Soigneusement, elle commença à les dérouler. Ils étaient poussiéreux, avec une odeur de vieux livre. Personne ne les avait consultés depuis la fin de la construction, qui ne datait pourtant pas de si longtemps ?
Une fois les plans étalés sur la grande table en verre qui trônait au centre de la salle, elle scruta minutieusement chaque possibilité d’infiltration.
Ses yeux suivaient chaque ligne noire dessinée sur les croquis froissés. Après plusieurs minutes, elle commençait à perdre espoir. Aucune ne convergeait vers la nouvelle installation de forage.
La résignation la gagnait petit à petit, jusqu’à ce qu’une idée lui traverse l’esprit, ce qui la fit se redresser d’un bond. Les conduits d’aérations. Ils n’étaient pas tracés sur ces plans là.
Elle farfouilla parmi l’amas de rouleaux entreposés et finit par trouver le bon.
Une lueur éclaira ses pupilles vertes. Elle avait vu juste. Une gaine de ventilation lui permettrait de relier les deux zones.
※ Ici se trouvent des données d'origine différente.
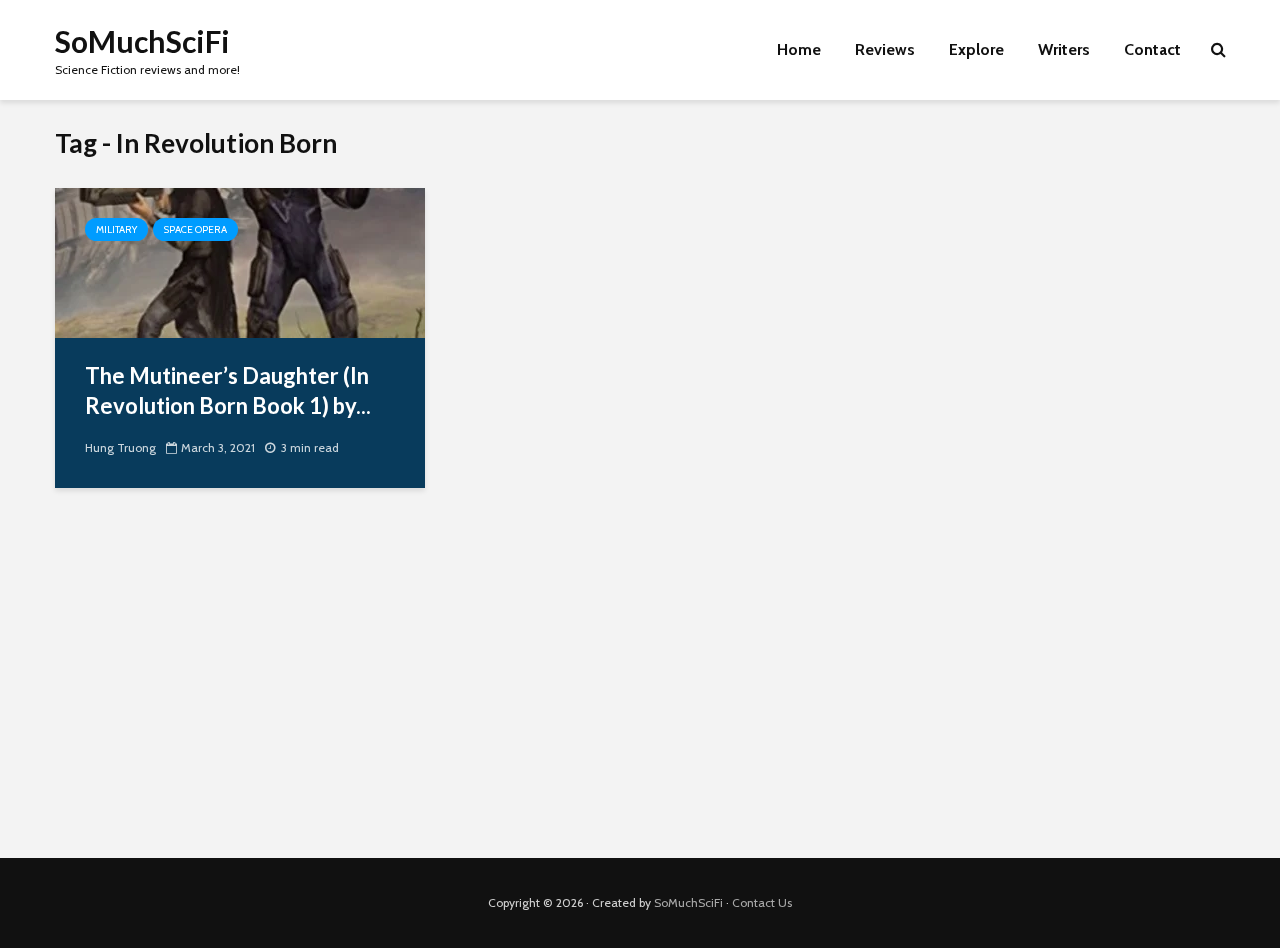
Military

Après avoir rangé les documents à la va-vite, elle se dirigea d’un pas rapide vers le secteur de forage.
Le sas s’ouvrit et elle entra. C’était silencieux, désert. Parfait pour sa mission. Tant que son inspection n’homologuait pas l’implantation des machines, personne n’avait de raison de venir là.
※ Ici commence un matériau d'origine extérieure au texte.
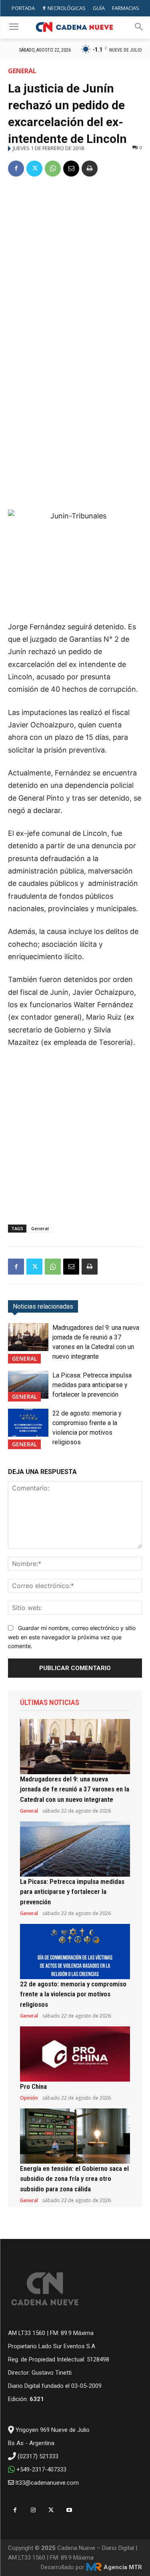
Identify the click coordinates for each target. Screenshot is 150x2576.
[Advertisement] (75, 264)
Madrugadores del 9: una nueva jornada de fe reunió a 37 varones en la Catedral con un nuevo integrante (74, 1789)
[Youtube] (69, 2510)
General (22, 71)
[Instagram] (33, 2510)
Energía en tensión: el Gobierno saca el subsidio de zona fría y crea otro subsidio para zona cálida (74, 2178)
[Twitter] (34, 169)
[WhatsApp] (53, 169)
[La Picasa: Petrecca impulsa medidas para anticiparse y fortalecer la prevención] (28, 1385)
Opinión (29, 2098)
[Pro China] (75, 2054)
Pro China (33, 2086)
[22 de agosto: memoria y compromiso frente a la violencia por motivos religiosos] (28, 1423)
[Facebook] (16, 169)
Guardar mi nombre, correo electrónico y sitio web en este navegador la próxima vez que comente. (72, 1636)
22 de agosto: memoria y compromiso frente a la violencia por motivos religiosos (73, 1994)
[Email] (71, 169)
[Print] (90, 169)
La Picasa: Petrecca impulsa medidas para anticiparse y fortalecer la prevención (92, 1384)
Elle déposa son dispositif auditif à l’endroit où se trouvait le plus d’engins. Normalement, MA// ne devrait pas se rendre compte de son immobilité.
Une fois la grille désolidarisée du large tuyau, elle se hissa sans peine à l’intérieur d’un geste fluide et assuré.
Il faisait noir. S’éclairant d’une lampe de poche, elle commença à avancer. Aux embranchements, elle tournait dans la bonne direction. Deux fois à gauche, trois fois à droite, gauche, et enfin droite. Elle avait retenu les différents virages à effectuer.
Le conduit était relativement propre, seule l’odeur de métal était encore plus forte une fois à l’intérieur.
Sa progression était rapide, elle avait appris à ramper efficacement lors de sa formation militaire. Ce n’était pas une activité qu’elle faisait régulièrement, mais ça ne s’oublie pas.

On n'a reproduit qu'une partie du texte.